> [Activity]
Reproduce the lines below word for word, starting with the line that contains "is (1062, 1984)." and continuing through the line that contains "y-tick-label: 1.08 is".

> [Source information]
BEGIN
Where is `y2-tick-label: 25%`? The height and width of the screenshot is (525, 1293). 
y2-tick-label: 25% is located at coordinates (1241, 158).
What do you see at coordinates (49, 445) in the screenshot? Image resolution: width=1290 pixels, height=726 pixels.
END
BEGIN
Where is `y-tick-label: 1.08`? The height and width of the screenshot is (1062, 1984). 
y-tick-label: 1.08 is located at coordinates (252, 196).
END
> [Completed exercise]
Where is `y-tick-label: 1.08`? The height and width of the screenshot is (1062, 1984). 
y-tick-label: 1.08 is located at coordinates (252, 196).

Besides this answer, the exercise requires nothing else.